= Exercise instructions =
Please rewrite the part of the microscopy passage that opens with "Speed of acquisition can" and closes with "cells (Fig. 4).", putting "specimen" wherever "sample" appears.

___ Quoted passage

Speed of acquisition can be improved 10–100 times by the use of spinning disk confocal microscopes, which rather than scanning a single point at a time use a rapidly rotating disk with thousands of pinholes to scan many points in the sample simultaneously [reviewed in 118]. This method also results in less photobleaching and phototoxicity of the sample compared to the traditional scanning confocal microscope. OPCs and early myelinating oligodendrocytes are highly dynamic cells, constantly sending out and retracting processes as they migrate and select axons to wrap [37, 39]. The ability to image these events at a higher temporal resolution with spinning disk confocal microscopes compared to point scanning confocal microscopes is a definite advantage in understanding the dynamics of these cells (Fig. 4).

Two photon excitation microscopy

While in confocal microscopy fluorescent molecules are excited with a single high-energy photon, two photon excitation microscopy uses two lower-energy photons that excite the fluorescent molecule simultaneously [119, reviewed in 120]. A long wavelength, pulsed laser is used to concentrate photons at the region of interest in the sample. Since simultaneous absorption of two photons is statistically most probable at the focal point, fluorescence excitation is localized only at that point, rather than along the entire beam path. This eliminates the need for a pinhole to get rid of out-of-focus light. The primary advantages of two photon excitation microscopy over confocal microscopy are reduced photodamage and the ability to image deeper in tissues, over 1 mm in some studies [121]. Two photon microscopy also reduces autofluorescence, photobleaching and phototoxicity compared to confocal microscopy by exciting only the focal point. Imaging in Xenopus tadpoles, which are larger and less transparent than zebrafish larvae, benefits greatly from two-photon based imaging. However, a drawback is that two photon microscopy typically has poorer resolution than confocal microscopy due to the longer excitation wavelengths used, given that the resolution is approximately 1/2 that of the excitation wavelength. Furthermore, like the scanning confocal microscope, this is a point scanning technique, so the speed of acquisition is slower than techniques like spinning disk confocal and light sheet microscopy (describedbelow).

______
___ Source data

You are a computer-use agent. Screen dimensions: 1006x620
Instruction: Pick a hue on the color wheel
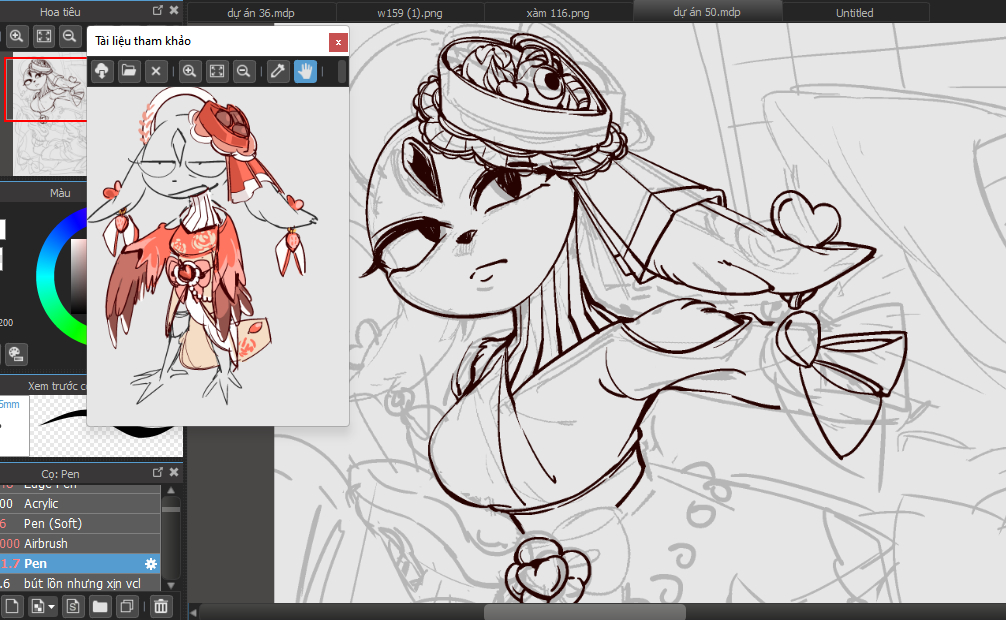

______

= Solved problem =
Speed of acquisition can be improved 10–100 times by the use of spinning disk confocal microscopes, which rather than scanning a single point at a time use a rapidly rotating disk with thousands of pinholes to scan many points in the specimen simultaneously [reviewed in 118]. This method also results in less photobleaching and phototoxicity of the specimen compared to the traditional scanning confocal microscope. OPCs and early myelinating oligodendrocytes are highly dynamic cells, constantly sending out and retracting processes as they migrate and select axons to wrap [37, 39]. The ability to image these events at a higher temporal resolution with spinning disk confocal microscopes compared to point scanning confocal microscopes is a definite advantage in understanding the dynamics of these cells (Fig. 4).